DIRECTIVE:
Rename "share with people" to "share with others" in the part of the items that opens with the line containing "Click the share with people icon" and closes with the line containing "Looking at the", keeping everything else the same. Give back only those lines, without the pictures.

INFORMATION SUPPLIED:
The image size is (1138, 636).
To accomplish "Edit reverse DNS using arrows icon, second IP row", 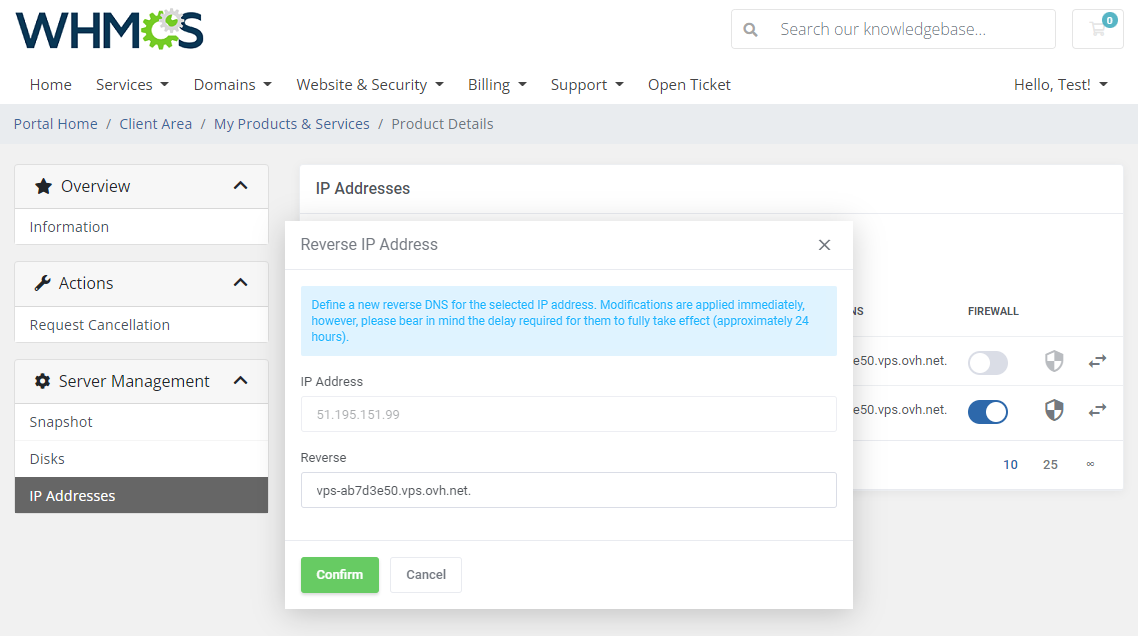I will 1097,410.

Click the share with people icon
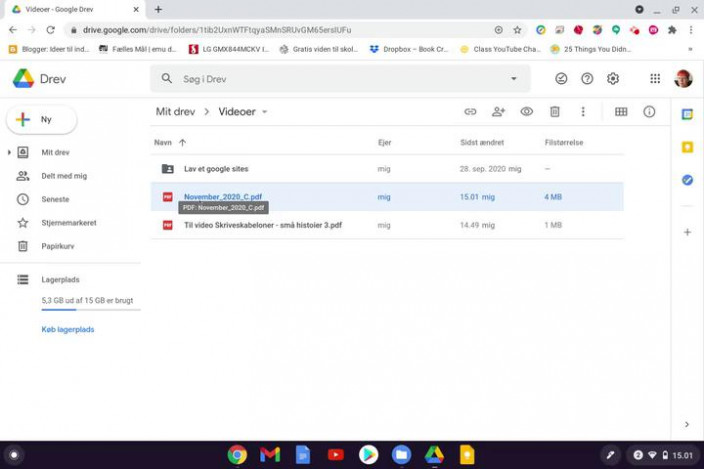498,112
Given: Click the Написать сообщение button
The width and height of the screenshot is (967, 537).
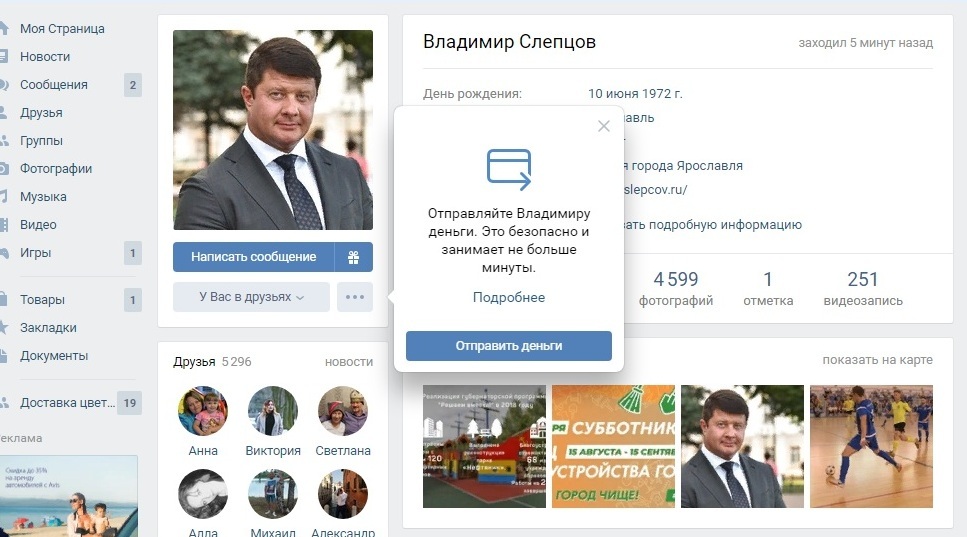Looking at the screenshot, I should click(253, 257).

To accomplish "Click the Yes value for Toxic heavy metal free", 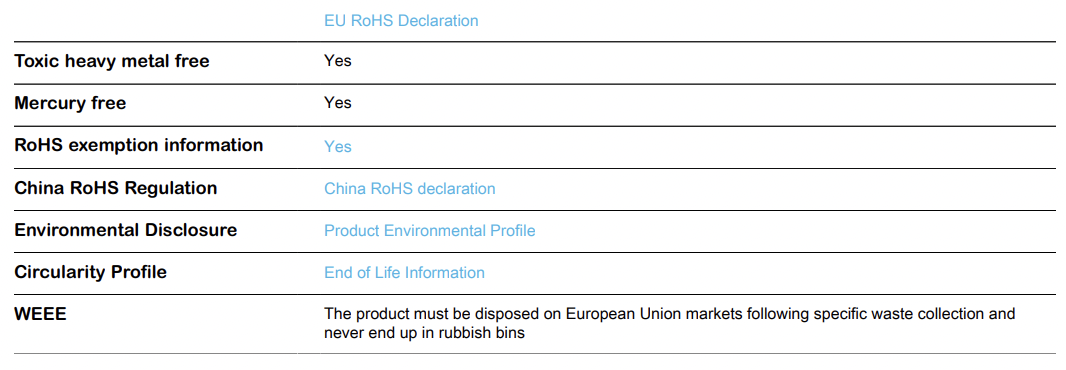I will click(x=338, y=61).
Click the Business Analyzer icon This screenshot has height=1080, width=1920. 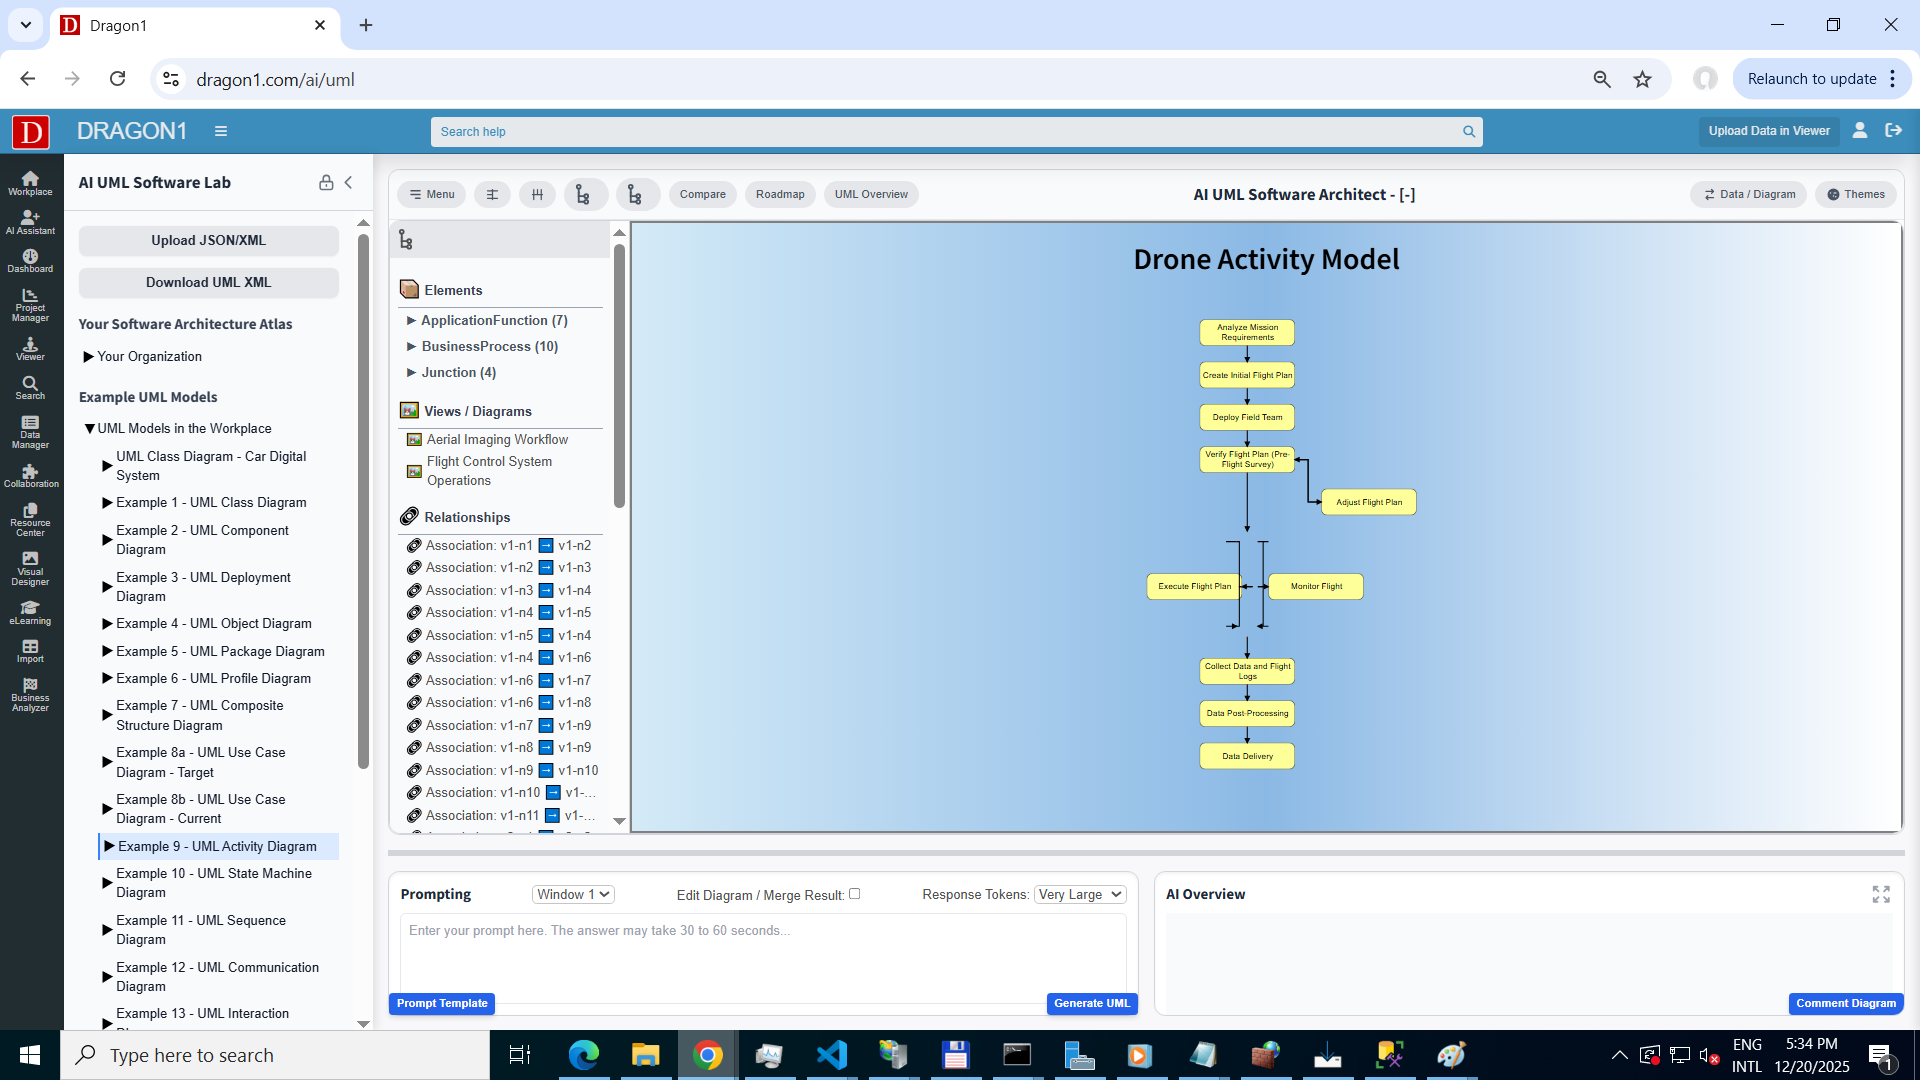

SOLUTION:
Click the share with others icon
498,112
Given: Click the Написать сообщение button
The width and height of the screenshot is (967, 537).
Looking at the screenshot, I should click(253, 257).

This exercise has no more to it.